Installing Packages: pip, conda, and dependencies

Before You Start

You should know: - How to create a new virtual environment using venv or conda. - How to activate your environment so your terminal runs within the isolated sandbox.

You will learn: - What a package manager is and why Python relies on them. - How to search for, install, and uninstall packages using pip and conda. - How to freeze your environment into a requirements.txt file so your work is reproducible.

Introduction

Out of the box, Python is small. It knows how to do basic arithmetic, manipulate strings, and handle text files. But if you ask pure Python to invert a 1000x1000 matrix or extract temperature values from a GeoTIFF, it won’t know how.

For scientific computing, you must expand Python’s vocabulary by downloading packages (also called libraries or modules). Packages are bundles of code written by other programmers that solve specific mathematical or geographic problems.

Instead of searching the web, downloading .zip files, and dragging them into folders manually, you use a package manager. A package manager is a command-line tool that automatically finds, downloads, installs, and links the correct version of a library into your active virtual environment.

There are two primary package managers in the Python ecosystem: pip and conda.

The Standard Pathway: pip

pip stands for β€œPip Installs Packages”, and it is the default program installed with standard Python. It pulls packages from an enormous central repository called the Python Package Index (PyPI).

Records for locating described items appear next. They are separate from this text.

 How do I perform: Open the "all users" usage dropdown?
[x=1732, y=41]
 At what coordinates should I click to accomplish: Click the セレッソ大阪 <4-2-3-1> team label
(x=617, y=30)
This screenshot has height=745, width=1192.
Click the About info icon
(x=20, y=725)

Before using pip, you must always ensure your virtual environment is activated. If you run a pip command without an active sandbox, it will permanently inject the package into your global system!

Installing a package

Let’s install numpy, the foundational library for doing advanced math in Python.

In your terminal, run:

pip install numpy

Your terminal will print out a rapid sequence of logs. It is reaching out to PyPI, finding the most recent stable version of numpy, downloading the files, and placing them neatly into your .venv folder.

You can install multiple packages at once:

pip install pandas matplotlib scipy

Checking what is installed

To see a list of every package currently inside your sandbox, run:

pip list

You will notice things in this list that you did not explicitly ask for. This is because package managers resolve dependencies. When you installed pandas, pip realized that pandas requires pytz (a timezone library) in order to function, so it fetched it for you automatically.

Uninstalling a package

If you made a mistake or no longer need a library, you can safely remove it:

pip uninstall numpy

The Data Science Pathway: conda

If you installed Miniforge or Anaconda in Chapter 4, your primary package manager is conda. It acts very similarly to pip, but instead of pulling from PyPI, it pulls from curated channels specifically optimized for heavy data science workflows.

Installing with conda

Before installing, ensure your environment is active (e.g., conda activate my-geo-project).

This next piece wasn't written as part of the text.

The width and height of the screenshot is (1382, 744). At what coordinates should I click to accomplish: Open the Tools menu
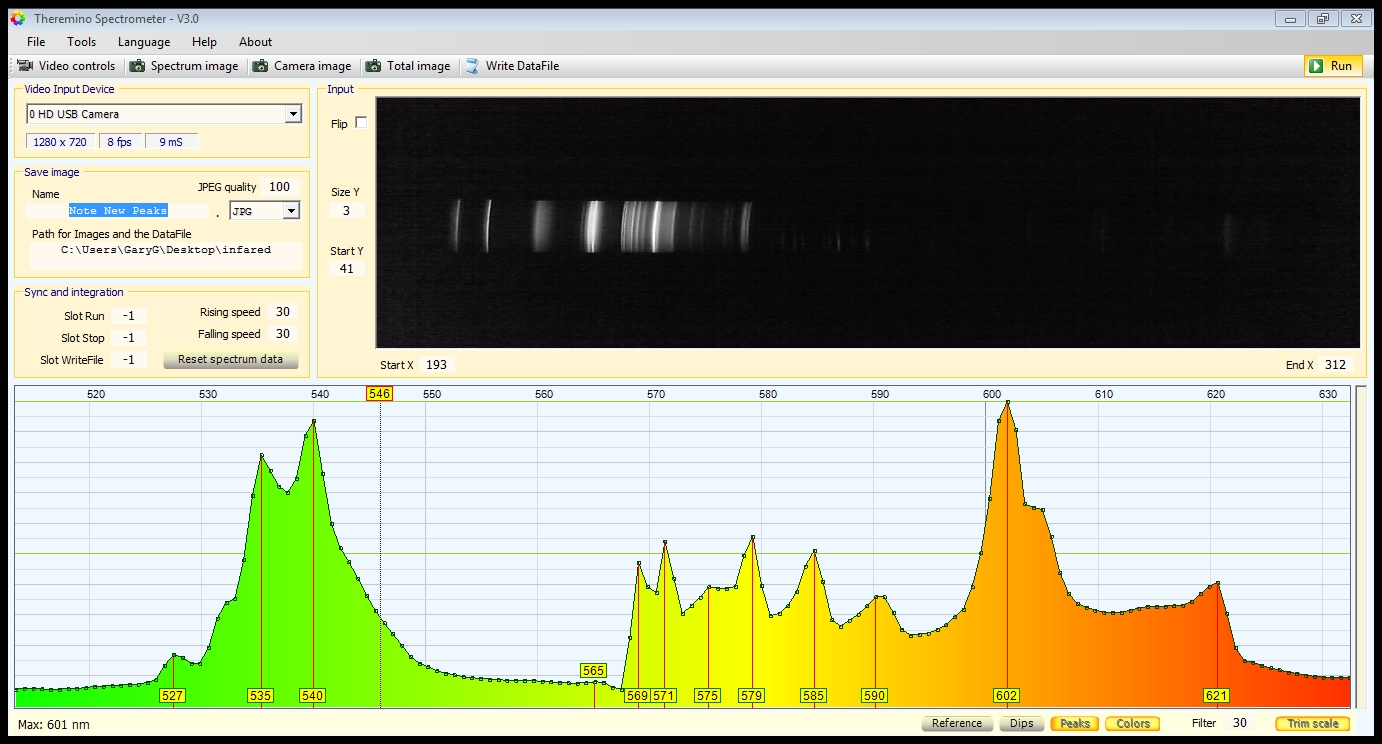coord(81,42)
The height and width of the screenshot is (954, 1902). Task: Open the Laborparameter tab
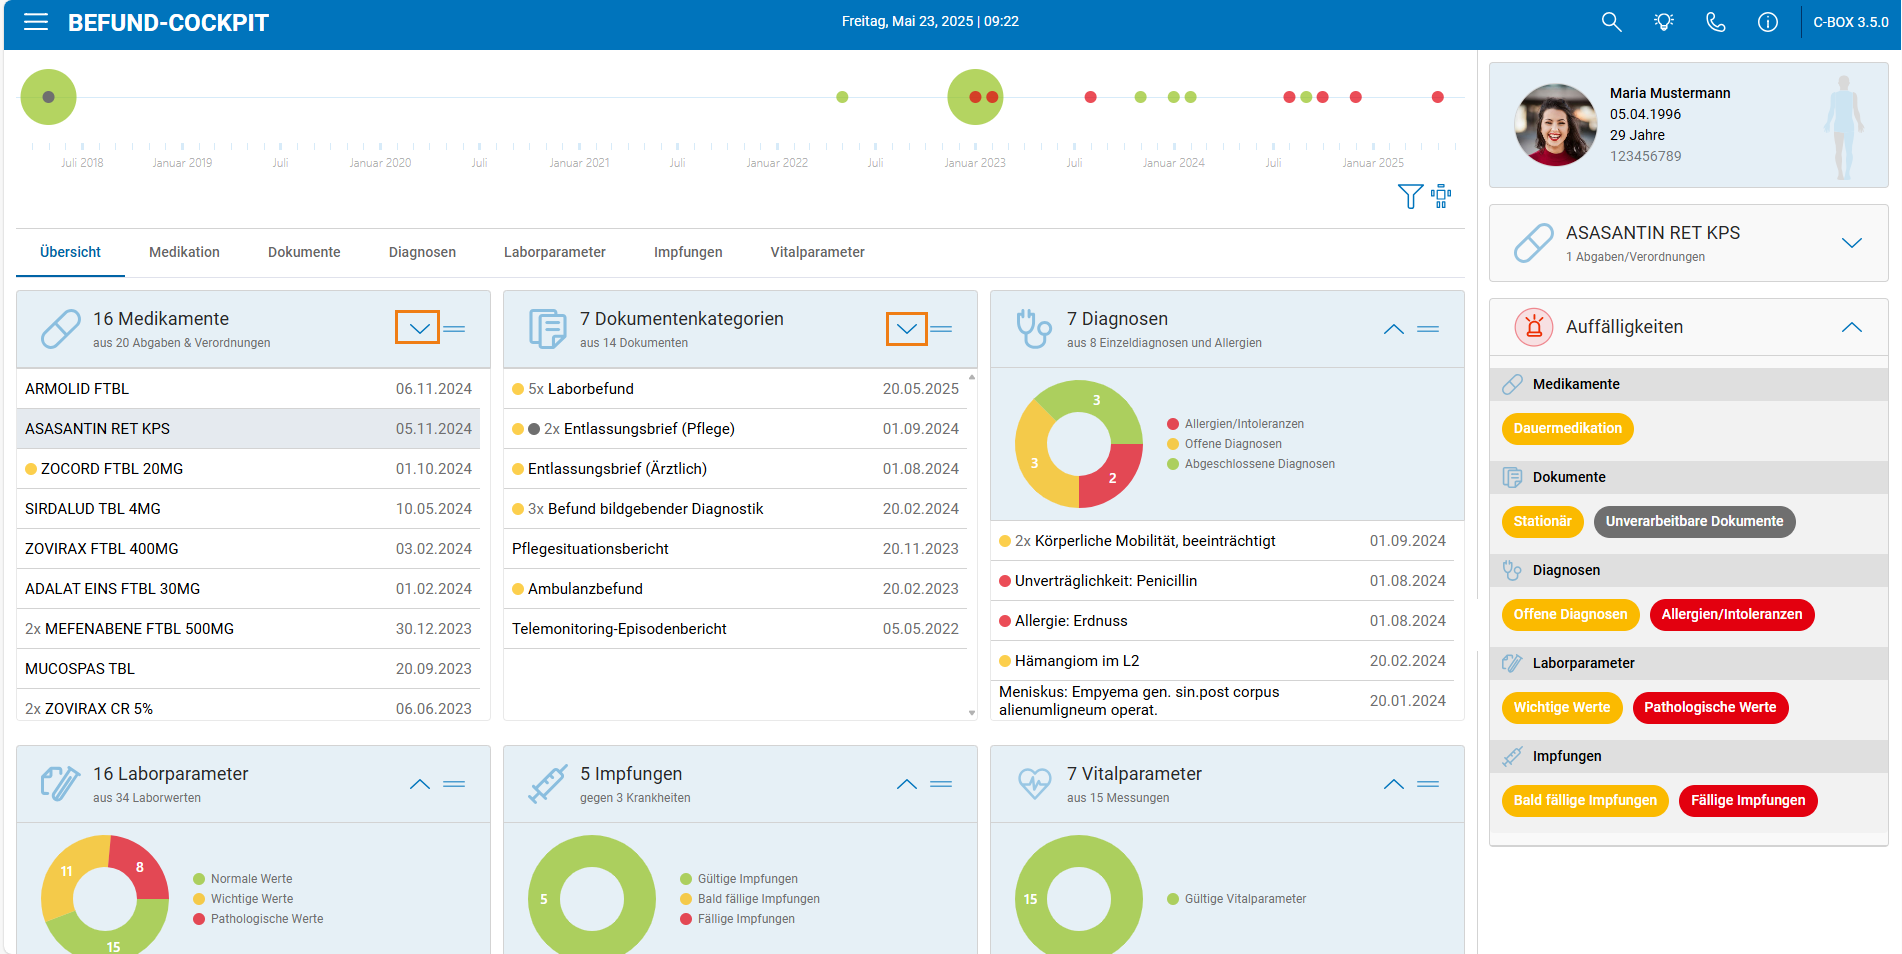tap(554, 252)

To install numpy, you use syntax identical to pip:

conda install numpy

When you run this, conda will think for a moment. It calculates a β€œsolve”—mapping out exactly how this new package will interact with the C++ binaries and existing packages on your system. It will prompt you with a list of actions and ask you to confirm [y/N]. Type y and hit Enter.

The conda-forge channel

In geography, you will often need highly specialized spatial libraries (like geopandas or rasterio). The best place to find these is the community-maintained conda-forge channel.

Miniforge checks this channel by default, but if you are running standard Anaconda, you must explicitly tell it where to look:

conda install -c conda-forge geopandas

The Golden Rule of Reproducibility

Imagine completing an intense data analysis over six months. You publish your paper and send your Python script to a reviewer. The reviewer runs your script, but it immediately crashes. They have numpy version 1.25, but your code implicitly relied on a mathematical function that only existed in numpy version 1.18.

To prevent this, you explicitly record the state of your sandbox using a requirements file.

Exporting your environment

If you used pip, run:

pip freeze > requirements.txt

This takes the exact list of every installed package, along with their highly specific version numbers, and writes it to a plain text file named requirements.txt.

If you used conda, the equivalent command exports a YAML file:

conda env export > environment.yml

Rebuilding an environment

When your reviewer receives your folder, they don’t have to guess what you used. They simply create an empty virtual environment and instruct the package manager to read the text file.

Rebuilding with pip:

pip install -r requirements.txt

Rebuilding with conda:

conda env create -f environment.yml

The package manager will instantly reconstruct the exact mathematical ecosystem you used six months ago.

Verify Your Work

Let’s test the workflow end-to-end. 1. Open your terminal and navigate to your coding_projects folder. 2. Activate your virtual environment. 3. Install numpy, pandas, and matplotlib. 4. Run pip list (or conda list) to visually verify they were installed. 5. Export your active environment configuration into a requirements.txt (or environment.yml) file. Use the ls command to confirm the file was successfully created in your directory.

With an active sandbox and the ability to download powerful geographical libraries, you are now ready to write real scientific code.